Vídeo Erlan Furlanetto
UNIDADE 3 - Inserção
A presidente da Associação Venezuelana em Campo Grande (AVCG), Mirtha Carpo afirma que chegou ao Brasil em 2008, em uma migração planejada, e após observar o fluxo migratório de venezuelanos em Campo Grande nos últimos anos decidiu fundar a AVCG. "Essa possibilidade de ajudar, de inserir estas pessoas, de integrar elas na sociedade, de dar vagas de trabalho. Então esse é o nosso trabalho, integrar essas famílias, ensinar o português, que é uma das barreiras mais importantes". Mirtha Capro destaca que a AVCG é integrante do Comitê Estadual para Refugiados, Migrantes e Apátridas no Estado de Mato Grosso do Sul (CERMA/MS) enquanto organização da sociedade civil.
Vídeo Mirtha Carpo
A cozinheira Anghelys Vallenilla González é venezuelana e mora no Brasil há cinco anos. Ela afirma que deixou a Venezuela devido à situação econômica do país, morou por seis meses em Manaus e atualmente possui um restaurante de culinária venezuelana no bairro Taquarussu, em Campo Grande. "Lá você trabalha e não dá para sustentar a família. Hoje eu tenho minha moto, meu esposo tem sua moto, nós temos um carro, mas estamos sempre buscando melhorar".
Áudio Anghelys
O Instituto Brasileiro de Inovações pró-Sociedade Saudável Centro-Oeste (Ibiss/CO) é uma organização não governamental e oferece atendimento jurídico e psicossocial a grupos sociais vulneráveis, entre eles os imigrantes, e realiza mutirões de orientação sobre registros e documentos para imigrantes em Campo Grande. O soldador José Gregório Medina é venezuelano, mora em Campo Grande há cinco anos e participa das ações do Ibiss/CO em busca de doações. José afirma que mentia sua nacionalidade ao procurar emprego por medo do preconceito nos primeiros anos. "Cheguei batendo nas portas, pedindo ajuda, muitas pessoas me ajudaram e outras não, porque ainda exsite muito preconceito aqui. Minha expectativa agora é melhorar de saúde, continuar trabalhando, procurar outras metas e outros projetos em minha vida".
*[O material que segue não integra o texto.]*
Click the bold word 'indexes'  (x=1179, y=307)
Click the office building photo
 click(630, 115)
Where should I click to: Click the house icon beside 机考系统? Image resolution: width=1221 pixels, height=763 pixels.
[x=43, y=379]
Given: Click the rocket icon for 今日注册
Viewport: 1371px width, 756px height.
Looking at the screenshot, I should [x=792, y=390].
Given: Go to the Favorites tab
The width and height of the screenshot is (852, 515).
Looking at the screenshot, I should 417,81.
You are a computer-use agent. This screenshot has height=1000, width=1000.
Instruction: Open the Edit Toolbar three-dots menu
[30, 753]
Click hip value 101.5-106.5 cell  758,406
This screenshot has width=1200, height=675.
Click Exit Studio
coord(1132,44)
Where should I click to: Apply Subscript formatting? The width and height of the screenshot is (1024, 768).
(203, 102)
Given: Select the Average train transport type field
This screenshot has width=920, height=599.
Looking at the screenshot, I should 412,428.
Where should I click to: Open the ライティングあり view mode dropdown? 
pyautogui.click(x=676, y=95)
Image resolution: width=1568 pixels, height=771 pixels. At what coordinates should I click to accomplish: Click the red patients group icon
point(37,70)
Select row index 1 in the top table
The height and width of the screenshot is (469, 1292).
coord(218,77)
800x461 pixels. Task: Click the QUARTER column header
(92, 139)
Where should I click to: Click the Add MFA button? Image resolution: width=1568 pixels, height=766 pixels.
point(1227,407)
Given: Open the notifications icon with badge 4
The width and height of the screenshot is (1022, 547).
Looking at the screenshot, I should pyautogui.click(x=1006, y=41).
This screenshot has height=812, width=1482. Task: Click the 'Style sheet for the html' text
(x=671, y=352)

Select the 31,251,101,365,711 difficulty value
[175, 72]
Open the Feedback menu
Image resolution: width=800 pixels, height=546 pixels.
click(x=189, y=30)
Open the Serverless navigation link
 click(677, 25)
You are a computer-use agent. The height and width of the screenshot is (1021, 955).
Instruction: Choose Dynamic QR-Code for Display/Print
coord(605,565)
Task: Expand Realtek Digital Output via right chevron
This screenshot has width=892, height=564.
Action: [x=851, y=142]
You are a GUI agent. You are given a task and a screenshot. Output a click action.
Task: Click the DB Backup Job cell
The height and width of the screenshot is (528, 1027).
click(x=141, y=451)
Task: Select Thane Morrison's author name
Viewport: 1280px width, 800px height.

A autônoma Elizabeth Romero Gonzalez chegou ao Brasil em 2019 e foi direcionada ao Mato Grosso do Sul pela Operação Acolhida. Ela afirma que deixou a Venezuela por causa da situação econômica do país. Elizabeth Gonzalez afirma que mora em Campo Grande com a família, composta por ela, o marido e os dois filhos e que trabalham sem vínculo empregatício, devido à dificuldade de conseguir um emprego com carteira assinada. "A gente vive dia-a-dia, aqui não somos ricos mas conseguimos nos sustentar".